QUE VOUS INSPIRENT LES ANNONCES MINISTÉRIELLES ? 

ÉRIC DEBARBIEUX : Tous les plans pour lutter contre la violence à l’école ont été vers un renforcement sécuritaire. L’opinion a envie d’entendre un tel discours. Mais la violence à l’école n’est pas une violence d’intrusion. Elle a lieu plutôt dans la relation pédagogique ou éducative ordinaire. 95 % de ces faits sont commis par des élèves à l’intérieur des établissements. S’il est important de travailler avec la police ou la gendarmerie, toutes les solutions en termes de patrouille ou de vidéosurveillance ne régleront qu’une très faible partie du problème ou pas du tout. De plus, cela peut renforcer certains comportements. Le sentiment d’un mépris social, d’une méfiance par rapport à un quartier ou aux familles, peut être criminogène.

QUE RÉVÈLE #PASDEVAGUE ?

É.D. : Une tension extrême dans les équipes et un système pyramidal qui ne fonctionne plus. Le sentiment d’éloignement de la base est fort et il est renforcé par les effets d’annonces continuelles. Chacun veut apposer sa marque et une réforme chasse l’autre. 62 % des personnels de l’Éducation nationale disent qu’ils ne se sentent pas du tout respectés par la hiérarchie, seulement 24 % par les IEN dans le premier degré. C’est bien la gouvernance de l’Éducation nationale qui est l’enjeu essentiel. Les enquêtes ont montré aussi une aggravation des conflits d’équipe qui tourne autour d’une contrainte, pas véritablement posée, et d’un double discours : «Vous êtes libres, mais en réalité vous êtes libres de faire ce que je veux ».

QU’EN EST-IL DANS LE PRIMAIRE ? 

É.D. : On est dans l’illusion en faisant croire que le primaire va bien. J’ai rencontré des gens en vraie souffrance et pas que dans l’urbain sensible. Le primaire est touché à plusieurs niveaux. On exagère les agressions par les parents qui représentent moins de 1 % des agressions physiques. Par contre la priorité des priorités concerne les élèves qui sont plus difficiles parfois ou plus compliqués que les autres ou ceux dont on ne parle pas dans les textes, les enfants à troubles de comportements graves, agressifs.
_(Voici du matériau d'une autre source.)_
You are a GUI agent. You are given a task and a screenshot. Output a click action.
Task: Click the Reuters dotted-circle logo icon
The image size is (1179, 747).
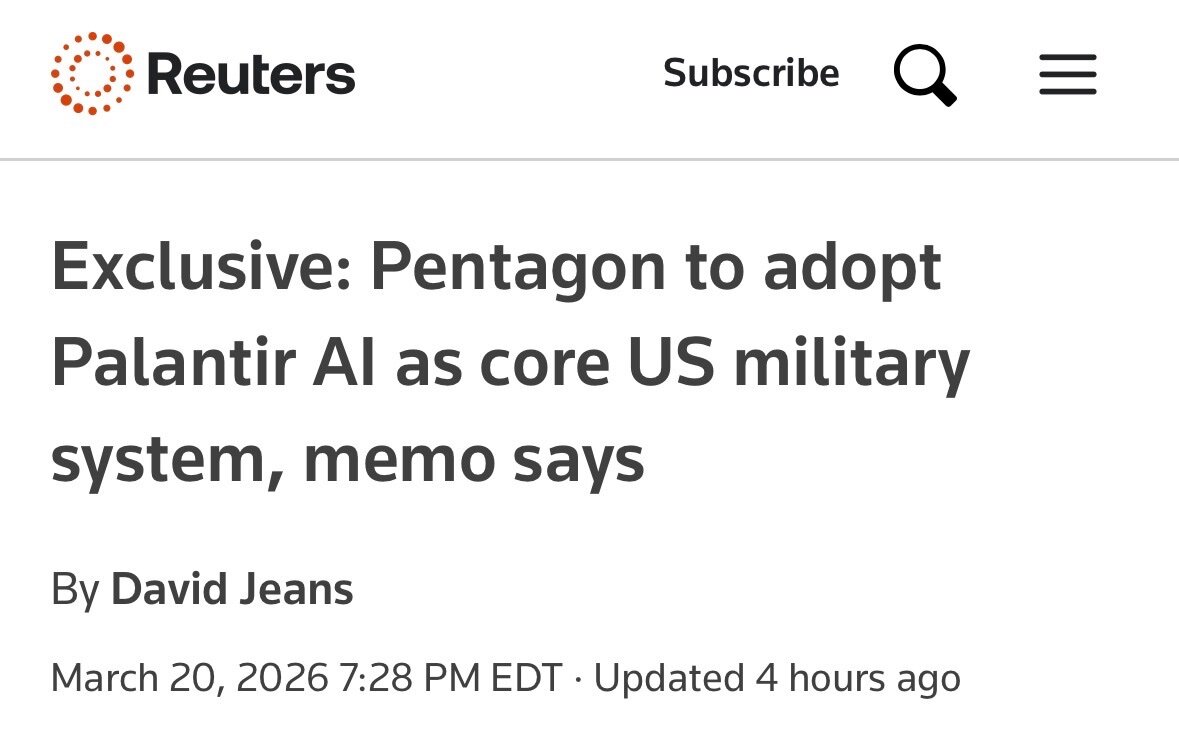point(92,73)
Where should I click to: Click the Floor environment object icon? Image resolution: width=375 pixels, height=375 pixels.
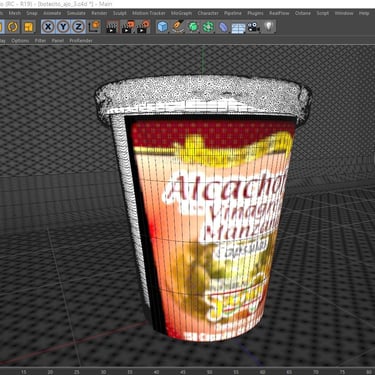click(x=238, y=27)
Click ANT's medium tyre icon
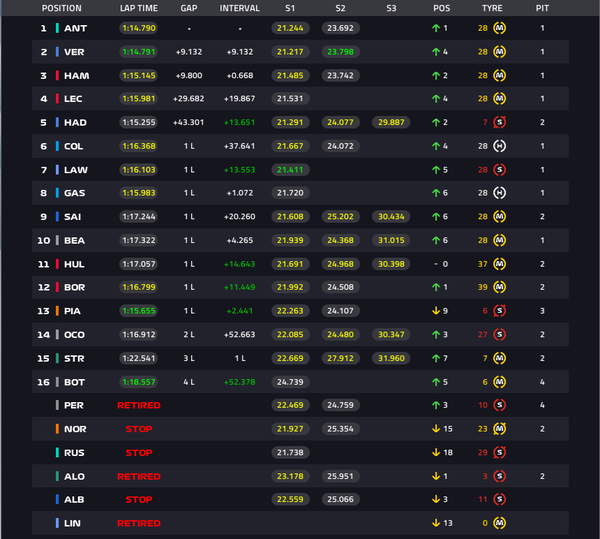The width and height of the screenshot is (600, 539). pos(499,28)
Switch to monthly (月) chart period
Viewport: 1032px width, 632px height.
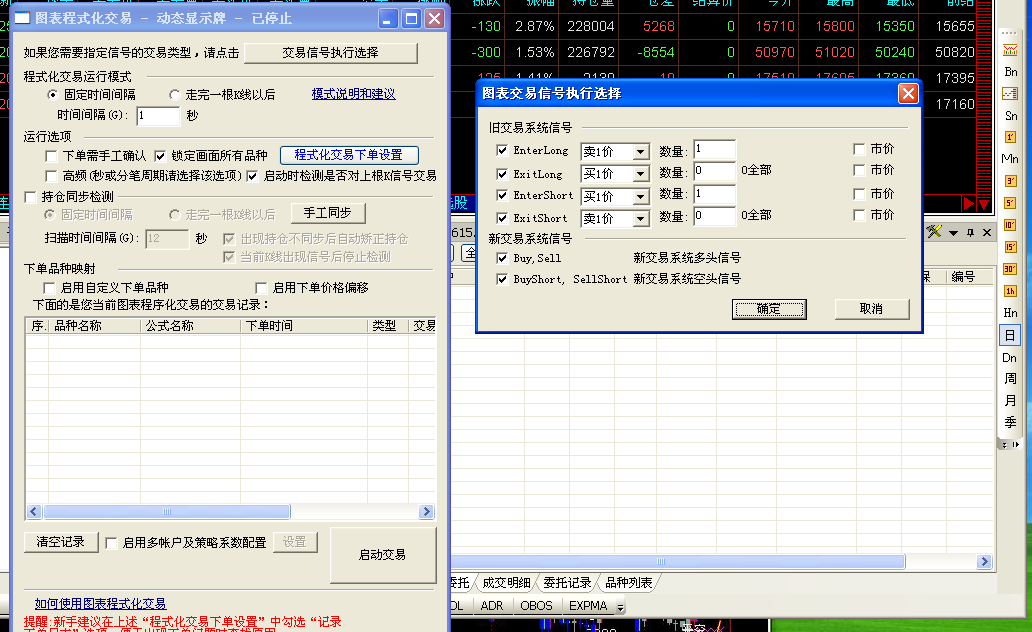click(x=1010, y=401)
Ils ne sont pas réellement pris en compte et les enseignants se trouvent totalement démunis pour les aider.

POURQUOI LA PUNITION NE SERT-ELLE À RIEN ?

É.D. : Si on prend la punition d’un point de vue idéologique, on ne pose pas vraiment le problème. Et cette question n’est jamais posée en formation. On n’a aucune idée de ce que c’est la réelle discipline, c’est à dire une auto-discipline. Souvent les enfants disent que les punitions sont injustes et la première conséquence est qu’on construit la violence, en particulier celle des garçons, qui a des conséquences négatives en termes d’échec et de décrochage scolaires. Il n’y a pas une solution miracle mais d’autres manières de faire qui permettent peut-être d’aller un petit peu ailleurs.

QUELLES SONT LES RÉPONSES À APPORTER ?

É.D. : Avant tout, plutôt que des moyens pour la répression, on pourrait avoir beaucoup plus de personnels, de type psychologues par exemple. Ensuite, c’est le travail en équipe et une confiance collective dans les équipes d’adultes. La vraie protection situationnelle, c’est de ne pas être seul. Si je me replie dans ma classe, j’ai beaucoup plus de risques. La recherche montre que du bien-être collectif des adultes dépend aussi le bien-être collectif des élèves. Mais ça signifie aussi un sacré remue-ménage dans la manière de considérer la direction d’une école : une approche collective systémique dans le climat scolaire, pas celui qui descendrait du haut avec des circulaires, mais quelque chose qui se construit à la base avec des alliés possibles et sans coupure avec le quartier, avec les parents. Mais gérer les problèmes de discipline courante, on n’en parle jamais dans la formation. C’est le combat majeur à mener non pas avec une conférence, mais avec de véritables projets de formation collectifs, du temps pour réfléchir à l’importance de la coopération, de l’auto organisation et de la co-organisation du groupe, de la parole et de la place des enfants, tout simplement.